Schrems had argued the clauses meant authorities in individual EU countries can, by law, halt transfers if the data is sent somewhere with weaker privacy rules.
Advocate General Henrik Saugmandsgaard Oe said in a preliminary opinion that the standard contractual clauses are valid, but added that a provision in the clauses means companies and regulators have an obligation to suspend or prohibit transfers if there’s a conflict with the law in a non-EU country such as the United States.
“If Silicon Valley wants to have the data of the whole world, which it does, then it cannot at the same time be subject to surveillance laws that basically don’t have any rights for foreigners,” Schrems said.
He said the opinion validates that “generally data transfers are fine, unless there’s a specific surveillance law in another country that undermines European privacy protections.”

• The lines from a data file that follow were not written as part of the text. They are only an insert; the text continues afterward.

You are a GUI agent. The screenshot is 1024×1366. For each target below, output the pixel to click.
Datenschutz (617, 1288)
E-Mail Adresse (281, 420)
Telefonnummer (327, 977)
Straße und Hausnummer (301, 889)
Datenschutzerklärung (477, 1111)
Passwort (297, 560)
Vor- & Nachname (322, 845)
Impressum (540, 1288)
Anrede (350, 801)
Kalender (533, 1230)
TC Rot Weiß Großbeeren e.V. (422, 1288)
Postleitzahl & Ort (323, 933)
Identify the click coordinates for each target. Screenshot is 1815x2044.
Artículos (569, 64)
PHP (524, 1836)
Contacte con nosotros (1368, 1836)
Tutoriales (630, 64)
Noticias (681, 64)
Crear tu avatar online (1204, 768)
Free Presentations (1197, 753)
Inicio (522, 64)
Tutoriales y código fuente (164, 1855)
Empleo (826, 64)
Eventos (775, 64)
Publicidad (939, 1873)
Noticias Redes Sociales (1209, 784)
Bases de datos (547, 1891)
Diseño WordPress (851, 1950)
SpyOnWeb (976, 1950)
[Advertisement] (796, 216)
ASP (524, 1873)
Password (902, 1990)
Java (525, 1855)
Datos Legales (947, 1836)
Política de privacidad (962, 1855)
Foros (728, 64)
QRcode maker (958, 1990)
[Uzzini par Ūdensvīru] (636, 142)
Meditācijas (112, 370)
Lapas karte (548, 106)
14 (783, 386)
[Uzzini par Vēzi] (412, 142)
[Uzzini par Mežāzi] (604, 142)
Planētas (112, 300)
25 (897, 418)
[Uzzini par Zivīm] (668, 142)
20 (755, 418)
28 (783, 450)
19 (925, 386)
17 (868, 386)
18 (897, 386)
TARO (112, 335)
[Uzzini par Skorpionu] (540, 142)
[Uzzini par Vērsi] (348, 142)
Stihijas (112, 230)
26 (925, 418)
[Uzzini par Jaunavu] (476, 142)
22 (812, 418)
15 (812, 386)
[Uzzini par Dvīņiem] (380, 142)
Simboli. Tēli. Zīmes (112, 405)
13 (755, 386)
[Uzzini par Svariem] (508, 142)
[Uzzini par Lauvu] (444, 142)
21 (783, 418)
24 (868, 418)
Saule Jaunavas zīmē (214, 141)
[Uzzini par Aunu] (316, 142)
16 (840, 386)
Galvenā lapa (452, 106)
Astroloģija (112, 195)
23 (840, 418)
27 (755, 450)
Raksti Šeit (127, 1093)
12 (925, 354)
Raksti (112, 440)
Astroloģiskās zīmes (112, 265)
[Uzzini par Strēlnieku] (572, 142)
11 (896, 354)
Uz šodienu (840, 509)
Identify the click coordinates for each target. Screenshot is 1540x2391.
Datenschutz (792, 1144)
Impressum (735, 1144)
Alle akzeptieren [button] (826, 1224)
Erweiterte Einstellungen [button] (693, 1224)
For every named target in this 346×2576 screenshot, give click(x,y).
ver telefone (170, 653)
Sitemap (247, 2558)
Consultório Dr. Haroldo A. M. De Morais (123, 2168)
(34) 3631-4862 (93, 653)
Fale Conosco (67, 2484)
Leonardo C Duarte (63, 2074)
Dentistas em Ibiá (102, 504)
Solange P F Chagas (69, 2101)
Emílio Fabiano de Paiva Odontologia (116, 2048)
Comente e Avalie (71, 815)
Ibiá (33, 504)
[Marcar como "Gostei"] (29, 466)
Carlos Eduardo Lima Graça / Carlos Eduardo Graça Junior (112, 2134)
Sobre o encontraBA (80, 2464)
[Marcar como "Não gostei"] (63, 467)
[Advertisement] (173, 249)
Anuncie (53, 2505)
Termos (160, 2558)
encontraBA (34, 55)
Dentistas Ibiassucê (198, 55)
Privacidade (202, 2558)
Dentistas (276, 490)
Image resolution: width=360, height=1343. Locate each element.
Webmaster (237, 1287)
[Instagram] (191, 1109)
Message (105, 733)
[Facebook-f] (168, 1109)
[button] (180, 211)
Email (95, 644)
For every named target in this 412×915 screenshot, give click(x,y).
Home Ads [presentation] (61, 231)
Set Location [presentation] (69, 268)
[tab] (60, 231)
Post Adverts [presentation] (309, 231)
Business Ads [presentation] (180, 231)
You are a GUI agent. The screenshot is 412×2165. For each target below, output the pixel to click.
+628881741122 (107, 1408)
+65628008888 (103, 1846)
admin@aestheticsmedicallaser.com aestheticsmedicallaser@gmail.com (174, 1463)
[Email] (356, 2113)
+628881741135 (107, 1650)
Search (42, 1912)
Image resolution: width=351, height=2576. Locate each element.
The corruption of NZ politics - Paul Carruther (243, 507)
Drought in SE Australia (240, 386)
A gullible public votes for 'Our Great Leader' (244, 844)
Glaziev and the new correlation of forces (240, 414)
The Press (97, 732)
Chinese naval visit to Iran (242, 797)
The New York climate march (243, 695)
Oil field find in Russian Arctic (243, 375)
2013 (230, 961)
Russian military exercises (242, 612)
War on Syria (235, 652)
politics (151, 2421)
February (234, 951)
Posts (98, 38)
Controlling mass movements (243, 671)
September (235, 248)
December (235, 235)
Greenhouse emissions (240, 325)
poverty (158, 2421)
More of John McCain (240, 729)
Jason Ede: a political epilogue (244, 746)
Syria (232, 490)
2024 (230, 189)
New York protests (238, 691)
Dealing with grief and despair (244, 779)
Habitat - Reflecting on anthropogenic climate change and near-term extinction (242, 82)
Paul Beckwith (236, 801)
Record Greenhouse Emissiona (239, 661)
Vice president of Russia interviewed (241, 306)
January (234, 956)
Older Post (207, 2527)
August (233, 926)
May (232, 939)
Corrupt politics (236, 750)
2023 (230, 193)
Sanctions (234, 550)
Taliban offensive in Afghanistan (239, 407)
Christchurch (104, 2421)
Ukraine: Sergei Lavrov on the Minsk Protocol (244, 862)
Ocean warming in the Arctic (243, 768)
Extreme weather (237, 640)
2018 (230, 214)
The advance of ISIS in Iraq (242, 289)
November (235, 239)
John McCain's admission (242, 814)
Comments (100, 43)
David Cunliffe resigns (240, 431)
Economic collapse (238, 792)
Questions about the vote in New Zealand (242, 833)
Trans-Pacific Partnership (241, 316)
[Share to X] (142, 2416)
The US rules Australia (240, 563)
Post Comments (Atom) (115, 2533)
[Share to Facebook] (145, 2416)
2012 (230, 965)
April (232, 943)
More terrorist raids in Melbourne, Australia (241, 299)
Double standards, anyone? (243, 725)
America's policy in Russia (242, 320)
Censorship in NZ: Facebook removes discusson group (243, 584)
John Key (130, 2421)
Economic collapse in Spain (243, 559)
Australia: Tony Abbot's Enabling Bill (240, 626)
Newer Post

Schrems filed his initial complaint in 2013 on grounds that the data did not have adequate protections against secret survellance by U.S. government authorities. His complaint followed revelations by former NSA contractor Edward Snowden of electronic surveillance by U.S. security agencies, including the disclosure that Facebook gave the agencies access to the personal data of Europeans.
Schrems, concerned that his personal information was at risk, had challenged the data transfers through the courts in Ireland, home to Facebook’s European headquarters.
The Irish Data Protection Commission tried to sidestep the issue by arguing the clauses were legally invalid. The commission eventually sent the case to the Luxembourg-based ECJ, the EU’s highest court.
Facebook, which had argued U.S. surveillance doesn’t violate EU privacy laws, said it was grateful for the opinion.
“Standard contractual clauses provide important safeguards to ensure that Europeans’ data are protected once transferred overseas,” the Menlo Park, California, company said in a statement.
Google, Apple and Microsoft did not immediately return requests for comment.
The Irish Data Protection Commission said the opinion provided “clarity of analysis.” Spokesman Graham Doyle said it shows the complexities that arise when EU data-protection laws interact with laws of other countries.
Legal experts said businesses will be relieved the opinion validates the current legal practices for data transfers.
“The alternative would be quite a turnaround,” said Elliot Fry, a senior associate at the U.K. law firm Cripps Pemberton Greenish. “It would have required a lot of upheaval in relation to international transfers. So that is far and away the most important aspect of this.”
___ Philipp-Moritz Jenne in Vienna and Mae Anderson in New York contributed to this story.